Je touche-goûte le venin de ses épines qui me piquent et j’ai mal je me propulse plus loin loin loin. Un tourbillon de bulles lave ma peau et je m’enroule me déroule je m’enroule me déroule et tout en tourbillonnant je me souviens de la chair onctueuse sucrée corsée dans mon bec.

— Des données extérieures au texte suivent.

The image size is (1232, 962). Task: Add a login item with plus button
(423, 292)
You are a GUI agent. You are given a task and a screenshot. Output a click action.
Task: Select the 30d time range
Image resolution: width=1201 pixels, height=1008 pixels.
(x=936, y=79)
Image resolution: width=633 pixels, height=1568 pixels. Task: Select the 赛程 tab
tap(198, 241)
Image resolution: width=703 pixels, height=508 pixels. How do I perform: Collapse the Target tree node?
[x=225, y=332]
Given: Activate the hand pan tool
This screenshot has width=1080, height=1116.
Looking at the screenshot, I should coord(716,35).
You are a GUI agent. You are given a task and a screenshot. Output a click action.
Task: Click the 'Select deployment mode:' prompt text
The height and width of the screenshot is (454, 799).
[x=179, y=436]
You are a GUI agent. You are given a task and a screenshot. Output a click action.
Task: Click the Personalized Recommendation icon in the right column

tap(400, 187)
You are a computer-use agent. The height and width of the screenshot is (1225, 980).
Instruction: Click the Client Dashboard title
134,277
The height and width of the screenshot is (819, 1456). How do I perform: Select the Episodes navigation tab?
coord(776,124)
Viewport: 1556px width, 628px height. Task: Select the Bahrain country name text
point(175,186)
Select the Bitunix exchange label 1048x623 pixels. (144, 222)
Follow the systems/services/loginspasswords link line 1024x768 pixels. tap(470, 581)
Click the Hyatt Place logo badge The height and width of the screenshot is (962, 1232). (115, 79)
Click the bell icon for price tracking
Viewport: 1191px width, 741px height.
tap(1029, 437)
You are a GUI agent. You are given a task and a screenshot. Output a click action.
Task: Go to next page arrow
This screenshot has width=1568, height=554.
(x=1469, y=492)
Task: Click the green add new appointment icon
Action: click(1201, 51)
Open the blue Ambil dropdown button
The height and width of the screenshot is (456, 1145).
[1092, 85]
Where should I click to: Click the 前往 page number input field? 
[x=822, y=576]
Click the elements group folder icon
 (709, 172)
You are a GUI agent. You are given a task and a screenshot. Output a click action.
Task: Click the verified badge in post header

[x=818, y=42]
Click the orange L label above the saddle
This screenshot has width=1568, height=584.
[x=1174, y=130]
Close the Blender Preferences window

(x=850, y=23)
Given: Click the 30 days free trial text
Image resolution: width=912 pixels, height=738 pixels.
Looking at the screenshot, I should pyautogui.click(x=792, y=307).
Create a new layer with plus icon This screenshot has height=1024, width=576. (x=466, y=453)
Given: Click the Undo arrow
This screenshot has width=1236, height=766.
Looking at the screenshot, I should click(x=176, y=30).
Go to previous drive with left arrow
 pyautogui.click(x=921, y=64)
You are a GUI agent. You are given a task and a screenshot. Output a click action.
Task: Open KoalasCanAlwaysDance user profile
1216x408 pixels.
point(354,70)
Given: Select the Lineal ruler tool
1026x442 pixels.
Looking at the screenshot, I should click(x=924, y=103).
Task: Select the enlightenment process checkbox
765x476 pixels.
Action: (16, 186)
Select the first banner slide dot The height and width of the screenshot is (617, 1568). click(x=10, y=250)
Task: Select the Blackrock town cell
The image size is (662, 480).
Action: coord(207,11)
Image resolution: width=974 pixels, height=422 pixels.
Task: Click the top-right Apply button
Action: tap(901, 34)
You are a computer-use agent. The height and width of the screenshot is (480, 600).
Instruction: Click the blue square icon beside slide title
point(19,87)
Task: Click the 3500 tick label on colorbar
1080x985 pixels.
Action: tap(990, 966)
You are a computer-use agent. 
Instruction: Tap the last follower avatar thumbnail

Je me souviens que tapie dans un herbier d’algues onduleuses j’ai guetté une langouste dressée au-dessus d’un oursin qui l’a retourné de ses pinces. Une fois retourné ses épines étaient plus petites plus souples et j’ai vu que sa bouche était faible et pénétrable j’ai regardé la langouste tirer la chair par le trou et une brume de filaments est sortie en volutes dans l’eau et m’a frôlée je l’ai touchée-goûtée j’en voulais. J’ai ondulé lentement hors des herbes jusqu’aux rochers au-dessus de la langouste j’ai ouvert tout grand mon manteau et je l’ai laissé retomber sur elle je l’ai tirée en moi je l’ai engloutie et elle se secouait se contractait se débattait dans mes bras et je l’ai tenue et tenue encore j’ai senti le goût de sa panique de sa confusion de sa défaite jusqu’à ce qu’elle s’immobilise. J’ai d’abord pensé serrer la langouste broyer son armure dans mon bec mais dans ses pinces le goût-couleur-odeur de l’oursin était si sucré si corsé. J’ai abandonné la langouste qui s’est précipitée sous l’avancée rocheuse je me suis introduite dans la bouche de l’oursin du bout de mon tentacule recourbé j’ai sorti une lame de chair et je l’ai pressée contre mon bec c’était onctueux un délice.